START Extracted information

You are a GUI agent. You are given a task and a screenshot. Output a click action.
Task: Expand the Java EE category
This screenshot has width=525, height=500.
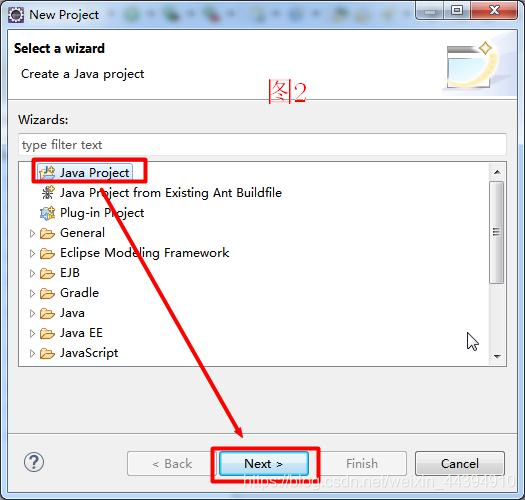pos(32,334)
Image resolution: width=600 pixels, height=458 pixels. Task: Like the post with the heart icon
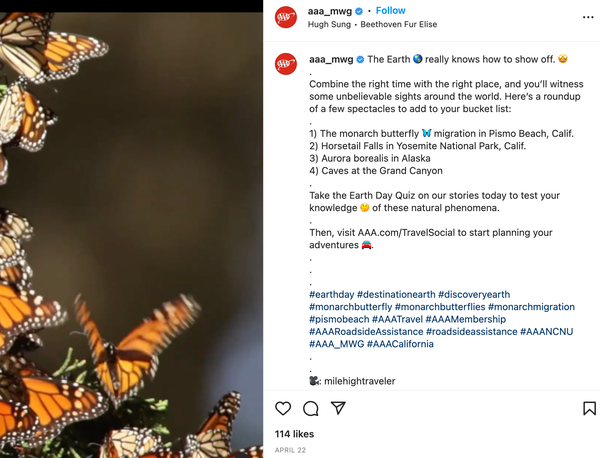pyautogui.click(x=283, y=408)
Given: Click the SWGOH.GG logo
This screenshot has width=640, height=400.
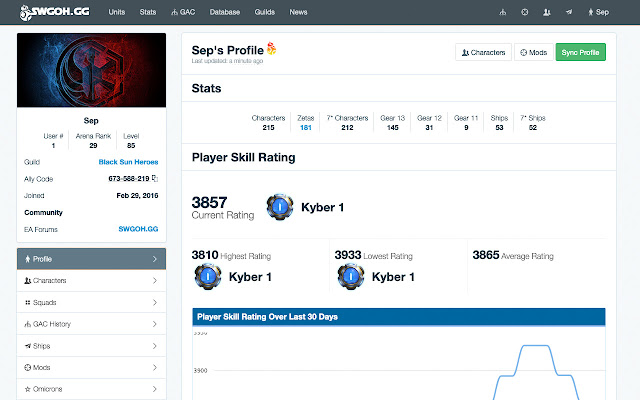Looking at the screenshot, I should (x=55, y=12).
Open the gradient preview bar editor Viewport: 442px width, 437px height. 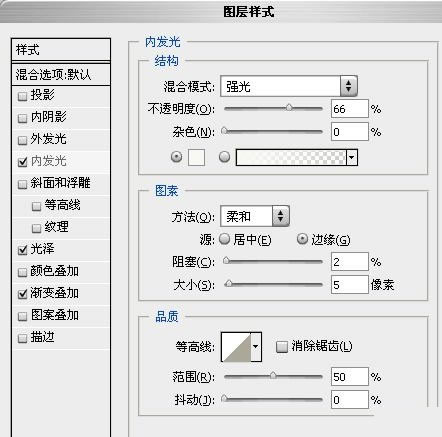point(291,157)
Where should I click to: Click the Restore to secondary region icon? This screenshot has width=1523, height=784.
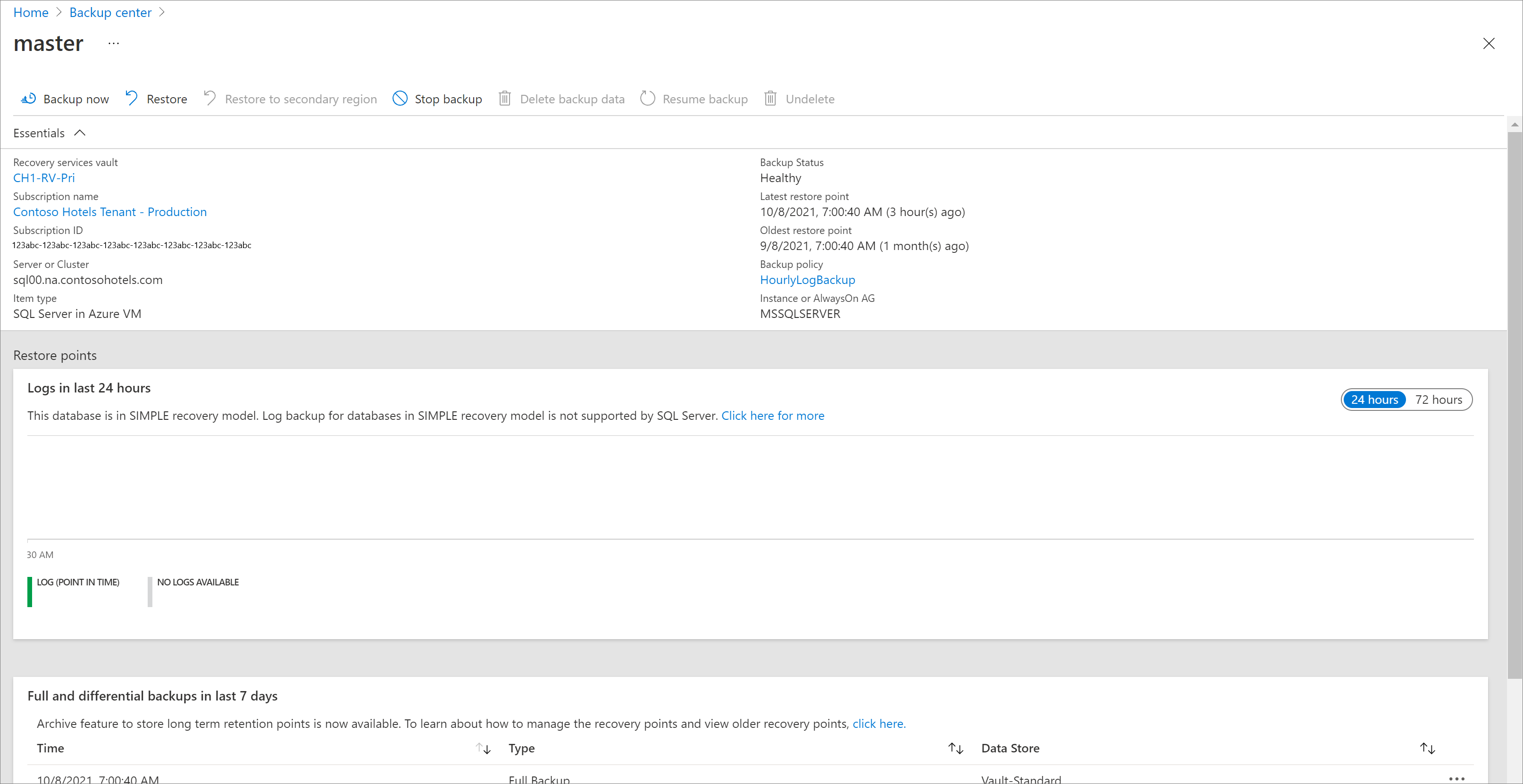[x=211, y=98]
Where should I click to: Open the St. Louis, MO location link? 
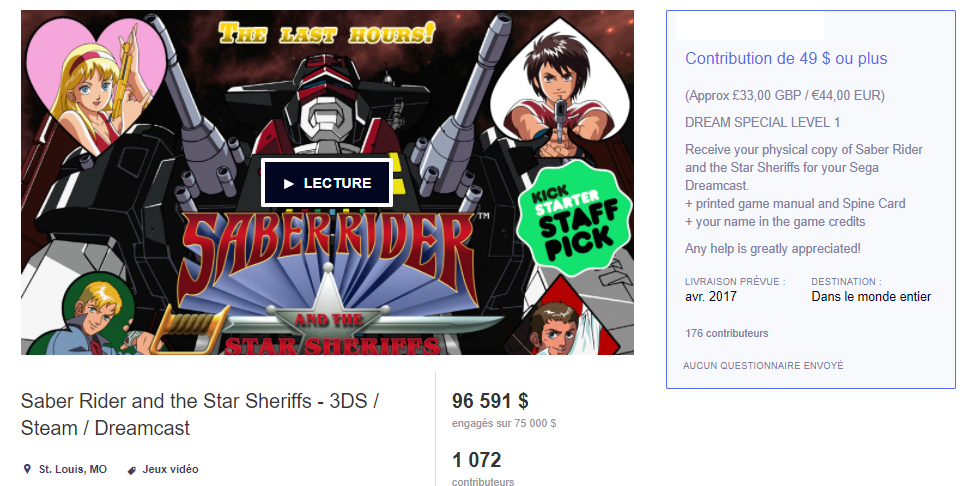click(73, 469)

END Extracted information

> **Task**:
Take the lines from the one holding "Where should I click to: Click" through the last line of the data above and copy them exactly, both ends included, omitting all pictures.

> **Exercise answer**:
Where should I click to: Click the Restore to secondary region icon? This screenshot has width=1523, height=784.
[x=211, y=98]
Where should I click to: Open the St. Louis, MO location link? 
click(73, 469)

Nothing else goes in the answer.